*DIRECTIONS*
Up to and including the line that contains "Screen dimensions: 579x356", repeat the entries below exactly from the first line on. Do not carry over any pictures.

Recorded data
- - -

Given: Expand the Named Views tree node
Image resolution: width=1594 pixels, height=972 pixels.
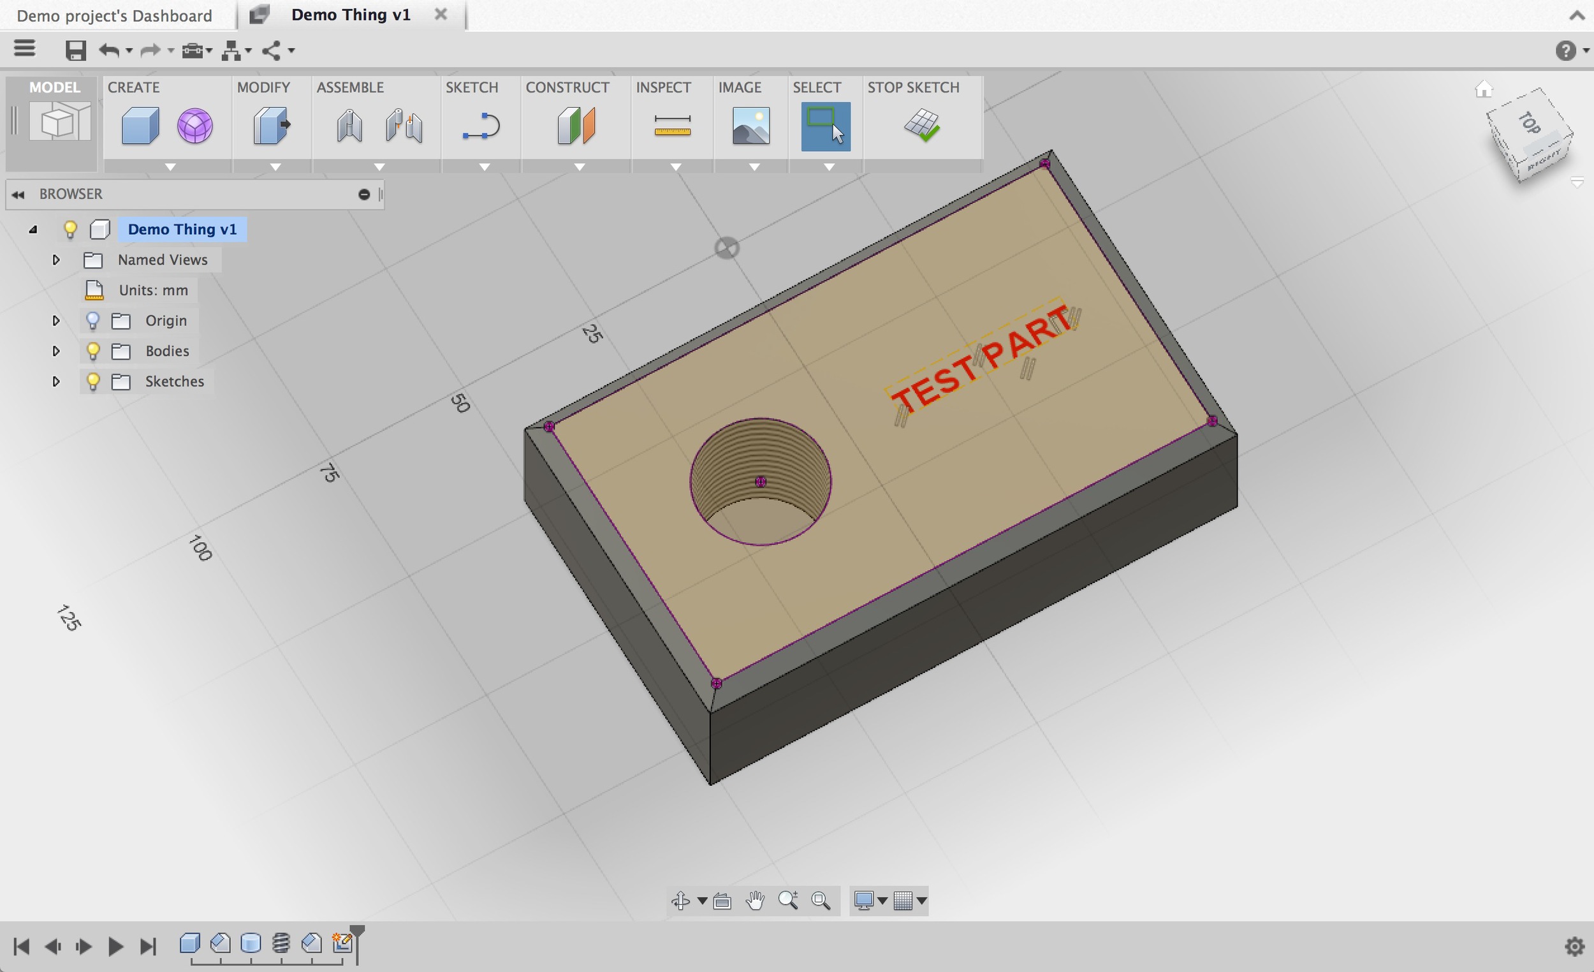Looking at the screenshot, I should click(56, 260).
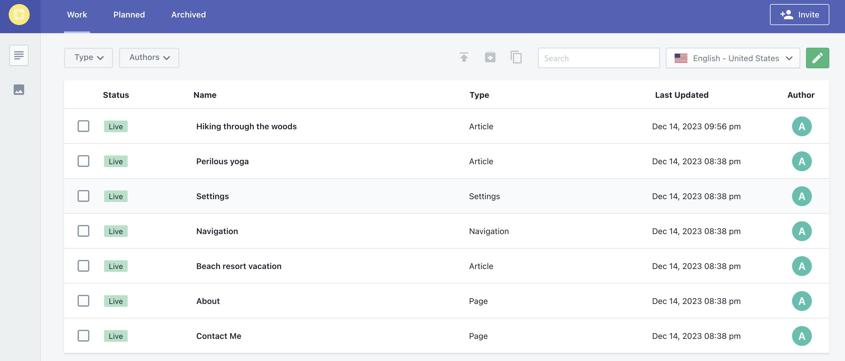Click the publish upload arrow icon
This screenshot has width=845, height=361.
coord(464,57)
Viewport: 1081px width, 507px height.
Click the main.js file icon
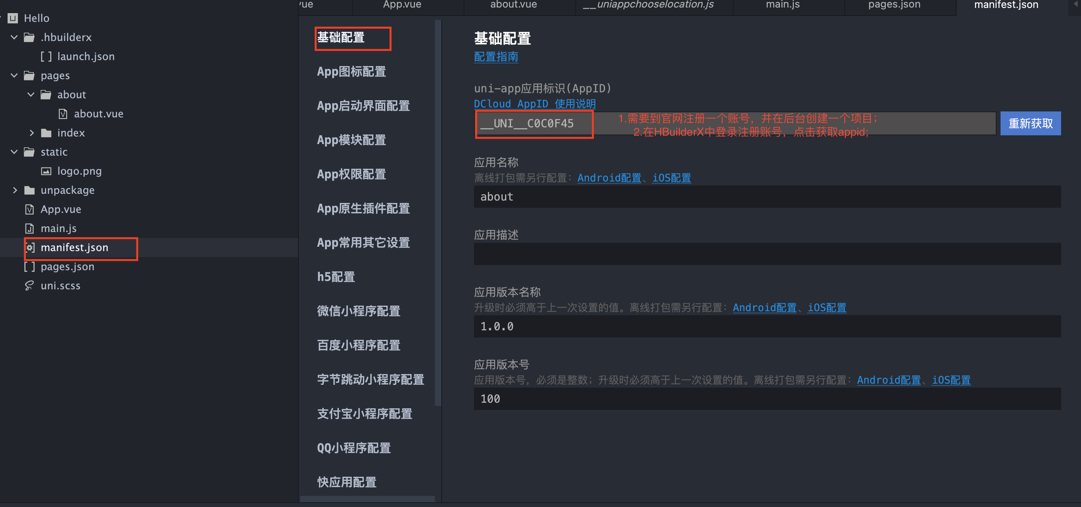[x=29, y=228]
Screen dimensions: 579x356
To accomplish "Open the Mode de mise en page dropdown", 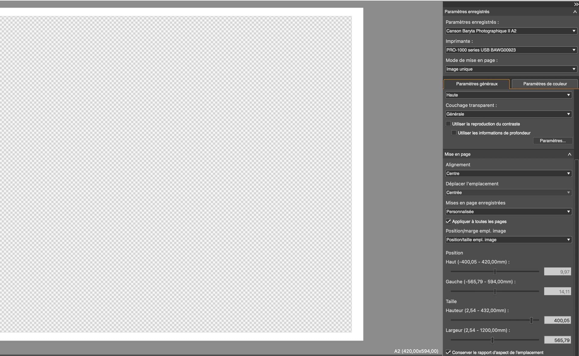I will [x=511, y=69].
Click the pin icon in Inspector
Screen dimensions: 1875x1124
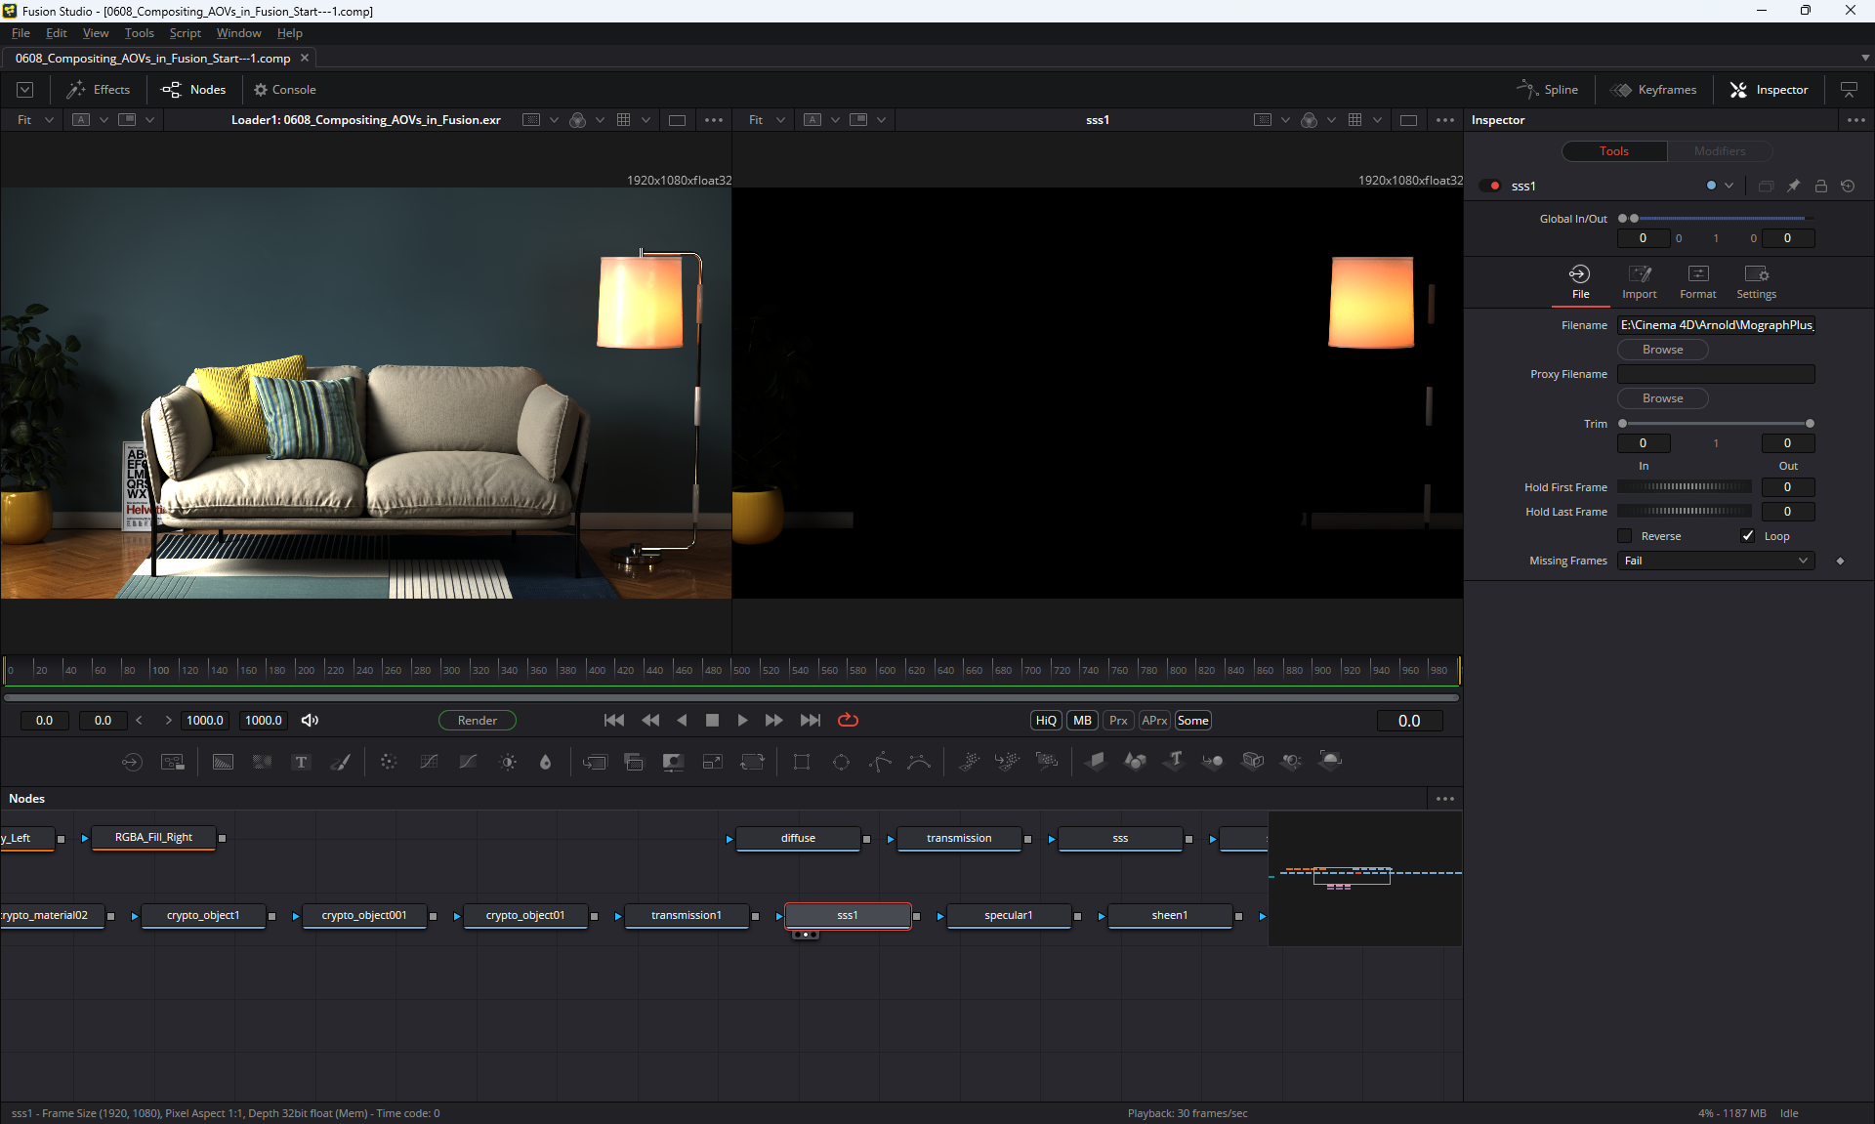pyautogui.click(x=1793, y=186)
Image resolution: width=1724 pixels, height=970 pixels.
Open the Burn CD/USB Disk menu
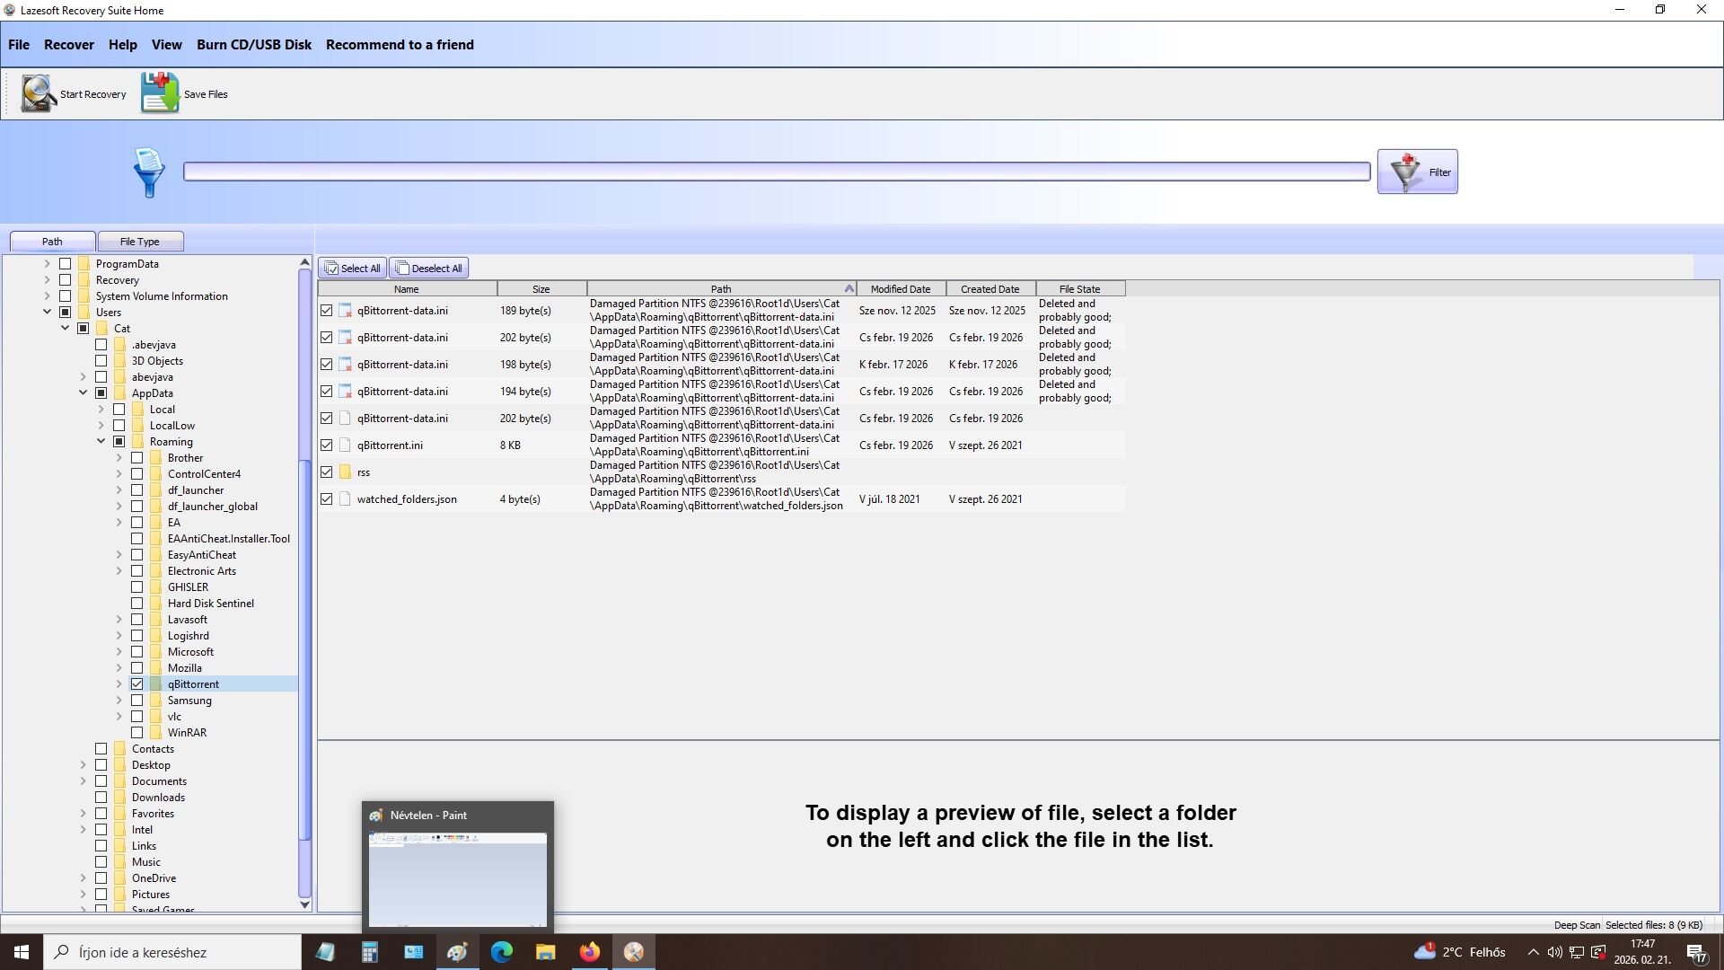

- - -

*EXERCISE ANSWER*
Given: Expand the Named Views tree node
Image resolution: width=1594 pixels, height=972 pixels.
Looking at the screenshot, I should click(56, 260).
Click the publish upload arrow icon
This screenshot has width=845, height=361.
coord(464,57)
Viewport: 1081px width, 507px height.
Click the main.js file icon
[x=29, y=228]
Screen dimensions: 579x356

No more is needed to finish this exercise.